The first instance of this refocusing occurs when Kinbote responds to the visiting lecturer's awe at his resemblance to King Charles by "negligently" observing that "all bearded Zemblans" resemble "one another--and that, in fact, the name Zembla is a corruption not of the Russian zemlya, but of Semblerland" (265). This is odd: the mention of zemlya is utterly extraneous in the context of the question. As stated, Michael Wood took this as a cue, and looked up zemlya; he found that "There is a Novaya Zemlya in the atlas, an island not a peninsula; ...It does have a 'Nabokov's River'" (176). File that away, and also take note that, strangely enough, the first instance of brackets, ostensibly as a means of clarification, is found in the lecturer's response, "Ah, yes, but King Charles wore no beard, and yet it is his very face! I had [he added] the honor..." (265). These brackets are also superfluous; they do not clear anything up. From here on out in this section, Kinbote uses brackets in excess, to add small, extra details to the conversation. We might note Johnson's report that "Nabokov is very fond of inserting important information in his novels in the form of parenthetical references," or we might already have read Nabokov's works such as The Defense or Ada, in which this phenomenon can be observed (70; also footnote 34, page 77). Additionally, add to the file the fact that besides the "upper part of the face," the traits the lecturer seizes upon as evidence of Kinbote's similarity to the King are "the eyes, yes, the eyes, and the nose bridge" (265). Eyes are a common enough feature to compare, but a nose bridge?
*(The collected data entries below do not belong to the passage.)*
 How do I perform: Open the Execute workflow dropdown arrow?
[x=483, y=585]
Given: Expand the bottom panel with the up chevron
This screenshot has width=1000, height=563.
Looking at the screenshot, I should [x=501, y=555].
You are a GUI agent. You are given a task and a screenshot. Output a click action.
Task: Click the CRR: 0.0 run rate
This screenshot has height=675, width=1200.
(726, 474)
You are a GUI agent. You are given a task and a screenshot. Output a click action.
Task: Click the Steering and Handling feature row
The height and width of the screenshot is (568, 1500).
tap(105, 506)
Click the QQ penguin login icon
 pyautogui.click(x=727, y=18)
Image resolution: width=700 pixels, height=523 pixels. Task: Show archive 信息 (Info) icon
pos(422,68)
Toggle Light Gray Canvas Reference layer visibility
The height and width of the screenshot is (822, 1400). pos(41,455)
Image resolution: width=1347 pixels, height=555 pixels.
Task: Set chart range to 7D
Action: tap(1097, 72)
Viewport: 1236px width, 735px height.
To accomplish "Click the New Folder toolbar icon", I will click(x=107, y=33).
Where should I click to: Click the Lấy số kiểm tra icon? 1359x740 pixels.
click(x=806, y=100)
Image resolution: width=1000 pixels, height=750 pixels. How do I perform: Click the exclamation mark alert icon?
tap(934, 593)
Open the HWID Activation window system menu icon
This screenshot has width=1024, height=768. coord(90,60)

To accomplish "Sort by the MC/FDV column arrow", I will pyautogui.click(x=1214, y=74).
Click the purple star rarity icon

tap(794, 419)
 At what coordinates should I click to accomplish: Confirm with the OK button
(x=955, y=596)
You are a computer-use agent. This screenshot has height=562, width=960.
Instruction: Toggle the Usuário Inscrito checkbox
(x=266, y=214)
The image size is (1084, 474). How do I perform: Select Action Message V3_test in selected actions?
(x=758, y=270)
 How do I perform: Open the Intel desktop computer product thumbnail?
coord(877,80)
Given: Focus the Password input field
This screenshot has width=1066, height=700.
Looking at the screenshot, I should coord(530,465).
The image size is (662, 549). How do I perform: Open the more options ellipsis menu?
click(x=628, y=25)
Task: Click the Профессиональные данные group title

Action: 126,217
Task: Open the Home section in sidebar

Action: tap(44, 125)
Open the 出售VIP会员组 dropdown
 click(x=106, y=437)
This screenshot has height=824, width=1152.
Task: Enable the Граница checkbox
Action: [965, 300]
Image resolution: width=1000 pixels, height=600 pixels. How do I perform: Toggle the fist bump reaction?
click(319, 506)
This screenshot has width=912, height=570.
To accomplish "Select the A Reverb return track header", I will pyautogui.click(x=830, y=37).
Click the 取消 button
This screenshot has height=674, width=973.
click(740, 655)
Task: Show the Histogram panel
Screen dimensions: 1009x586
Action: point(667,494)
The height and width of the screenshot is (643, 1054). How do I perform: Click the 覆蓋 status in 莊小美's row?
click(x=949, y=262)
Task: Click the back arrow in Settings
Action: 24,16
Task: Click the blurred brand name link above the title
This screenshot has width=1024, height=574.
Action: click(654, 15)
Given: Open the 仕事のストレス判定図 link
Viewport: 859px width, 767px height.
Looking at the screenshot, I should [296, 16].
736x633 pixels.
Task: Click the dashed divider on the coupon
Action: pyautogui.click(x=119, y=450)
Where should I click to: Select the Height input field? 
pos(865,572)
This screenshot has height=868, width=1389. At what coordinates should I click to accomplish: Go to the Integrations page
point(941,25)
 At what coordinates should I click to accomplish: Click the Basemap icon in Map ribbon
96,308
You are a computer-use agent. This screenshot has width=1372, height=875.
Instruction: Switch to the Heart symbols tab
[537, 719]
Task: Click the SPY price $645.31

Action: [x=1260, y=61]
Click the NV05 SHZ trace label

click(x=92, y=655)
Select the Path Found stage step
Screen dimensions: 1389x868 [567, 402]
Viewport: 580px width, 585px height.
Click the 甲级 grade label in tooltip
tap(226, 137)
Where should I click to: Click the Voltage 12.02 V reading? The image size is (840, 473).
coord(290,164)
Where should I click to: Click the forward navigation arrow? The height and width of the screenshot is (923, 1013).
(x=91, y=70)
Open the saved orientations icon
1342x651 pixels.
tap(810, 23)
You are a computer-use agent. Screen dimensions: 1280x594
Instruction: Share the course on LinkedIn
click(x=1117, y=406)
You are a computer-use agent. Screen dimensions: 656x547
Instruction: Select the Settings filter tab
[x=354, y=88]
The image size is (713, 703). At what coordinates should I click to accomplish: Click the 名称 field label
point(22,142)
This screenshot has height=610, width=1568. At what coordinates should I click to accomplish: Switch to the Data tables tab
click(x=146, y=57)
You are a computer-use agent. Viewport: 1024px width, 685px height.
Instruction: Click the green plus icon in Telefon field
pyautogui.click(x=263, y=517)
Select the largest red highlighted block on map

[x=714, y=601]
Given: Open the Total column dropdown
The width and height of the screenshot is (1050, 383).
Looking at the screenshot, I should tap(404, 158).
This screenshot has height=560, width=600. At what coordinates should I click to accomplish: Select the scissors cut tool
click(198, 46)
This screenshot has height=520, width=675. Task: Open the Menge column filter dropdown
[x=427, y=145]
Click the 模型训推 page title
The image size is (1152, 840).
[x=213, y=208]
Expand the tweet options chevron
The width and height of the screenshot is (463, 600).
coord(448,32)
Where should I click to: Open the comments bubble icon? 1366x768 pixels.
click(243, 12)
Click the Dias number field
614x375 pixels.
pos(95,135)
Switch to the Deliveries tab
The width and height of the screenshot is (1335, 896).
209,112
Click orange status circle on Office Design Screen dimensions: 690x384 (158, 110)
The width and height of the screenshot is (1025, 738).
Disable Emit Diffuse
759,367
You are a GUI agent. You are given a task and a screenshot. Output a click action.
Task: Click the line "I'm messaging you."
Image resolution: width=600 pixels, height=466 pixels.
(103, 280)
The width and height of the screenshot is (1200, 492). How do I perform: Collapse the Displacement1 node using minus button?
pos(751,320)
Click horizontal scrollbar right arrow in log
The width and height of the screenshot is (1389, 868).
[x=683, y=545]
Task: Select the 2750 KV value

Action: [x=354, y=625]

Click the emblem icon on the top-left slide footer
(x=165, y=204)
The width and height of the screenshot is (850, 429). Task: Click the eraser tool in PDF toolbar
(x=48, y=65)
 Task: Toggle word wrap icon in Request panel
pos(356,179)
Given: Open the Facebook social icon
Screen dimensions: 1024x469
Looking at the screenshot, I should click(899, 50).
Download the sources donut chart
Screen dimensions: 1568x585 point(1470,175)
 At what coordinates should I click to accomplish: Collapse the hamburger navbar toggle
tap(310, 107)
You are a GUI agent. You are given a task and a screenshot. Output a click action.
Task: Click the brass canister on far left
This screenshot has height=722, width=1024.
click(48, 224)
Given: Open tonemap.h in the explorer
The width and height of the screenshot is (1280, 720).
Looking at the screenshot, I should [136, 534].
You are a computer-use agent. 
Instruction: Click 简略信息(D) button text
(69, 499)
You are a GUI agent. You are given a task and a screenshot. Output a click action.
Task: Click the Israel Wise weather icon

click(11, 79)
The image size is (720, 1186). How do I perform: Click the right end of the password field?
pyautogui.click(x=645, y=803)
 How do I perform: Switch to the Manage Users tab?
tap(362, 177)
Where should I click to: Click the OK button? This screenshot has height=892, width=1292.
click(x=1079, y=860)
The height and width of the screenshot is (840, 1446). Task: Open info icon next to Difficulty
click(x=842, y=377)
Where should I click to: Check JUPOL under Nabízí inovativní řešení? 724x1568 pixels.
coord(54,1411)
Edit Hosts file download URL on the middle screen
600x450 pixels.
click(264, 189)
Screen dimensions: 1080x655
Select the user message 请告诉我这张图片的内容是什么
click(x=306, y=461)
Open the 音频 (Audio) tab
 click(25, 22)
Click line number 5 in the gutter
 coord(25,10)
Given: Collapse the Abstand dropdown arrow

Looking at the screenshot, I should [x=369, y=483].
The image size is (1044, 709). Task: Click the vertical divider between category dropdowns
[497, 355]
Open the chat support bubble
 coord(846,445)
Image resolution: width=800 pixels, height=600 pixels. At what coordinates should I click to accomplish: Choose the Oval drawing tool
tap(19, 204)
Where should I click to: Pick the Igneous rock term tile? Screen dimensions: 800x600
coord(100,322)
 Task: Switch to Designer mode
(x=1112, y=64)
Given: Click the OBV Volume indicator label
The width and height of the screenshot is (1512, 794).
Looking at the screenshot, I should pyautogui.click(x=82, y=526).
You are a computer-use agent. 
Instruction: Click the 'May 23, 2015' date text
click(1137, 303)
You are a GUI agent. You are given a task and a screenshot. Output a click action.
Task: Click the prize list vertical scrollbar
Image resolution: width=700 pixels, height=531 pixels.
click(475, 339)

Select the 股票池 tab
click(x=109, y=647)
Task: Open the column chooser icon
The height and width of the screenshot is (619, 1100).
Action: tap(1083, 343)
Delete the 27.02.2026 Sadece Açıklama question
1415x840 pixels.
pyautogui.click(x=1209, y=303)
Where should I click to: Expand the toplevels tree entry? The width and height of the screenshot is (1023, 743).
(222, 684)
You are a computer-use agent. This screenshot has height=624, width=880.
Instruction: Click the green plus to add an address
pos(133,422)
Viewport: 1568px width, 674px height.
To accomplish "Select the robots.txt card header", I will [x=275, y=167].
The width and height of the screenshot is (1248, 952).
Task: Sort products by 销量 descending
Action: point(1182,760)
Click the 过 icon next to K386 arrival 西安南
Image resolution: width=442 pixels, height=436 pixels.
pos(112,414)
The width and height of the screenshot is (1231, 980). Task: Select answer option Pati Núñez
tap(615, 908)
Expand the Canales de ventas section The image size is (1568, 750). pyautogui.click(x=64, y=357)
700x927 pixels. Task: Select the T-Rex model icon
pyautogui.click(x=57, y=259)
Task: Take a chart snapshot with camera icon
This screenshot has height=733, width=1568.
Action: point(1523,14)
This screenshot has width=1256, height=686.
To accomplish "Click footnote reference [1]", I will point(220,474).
Hmmm...
Professor Pardon supplies the question that elicits our next example of incongruous--yet extremely useful--information when wonders aloud to Kinbote, "I was under the impression that you were born in Russia, and that your name was a kind of anagram of Botkin or Botkine?" (267). Kinbote replies, "'You are confusing me with some refugee from Nova Zembla' [sarcastically stressing the 'Nova']" (267). Kinbote's response sidesteps the question, answering it indirectly. It also serves as the second allusion to Russia, and a more direct instance of "stressing the 'Nova'." In case we missed the clue to look for Novaya Zemlya a page earlier, we can't miss this use of its old name.
It is clear from this mounting, unexplainable evidence that something is afoot, but exactly what still remains imperceptible. We know Nabokov uses parentheses, so maybe brackets as well, to deliver important information. Kinbote, in his answer to Pardon, claims that he is being confused with a refugee from Nova Zembla. He also mentions Russia twice in this note, Nova Zembla once, and even directs us to Novaya Zemlya, which has a Nabokov's River flowing through it. But, like Wood says, Novaya Zemlya is an island, not a peninsula like Zembla. There are two islands in the book, they are mentioned in Kinbote's account of the King's escape from Zembla: "Nitra and Indra, (meaning 'inner' and 'outer'), two black islets that seemed to address each other in cloaked parley, were being photographed... by a Russian tourist" (145). There is a shadow of Botkin and Nabokov here, in the mention of "black" (remember "jasp" and "blackness"), "cloaked parley" (think hidden communication) and the "Russian tourist." We also have more allegedly unnecessary information, the meaning of Nitra and Indra, given to us in parentheses--perhaps something is there.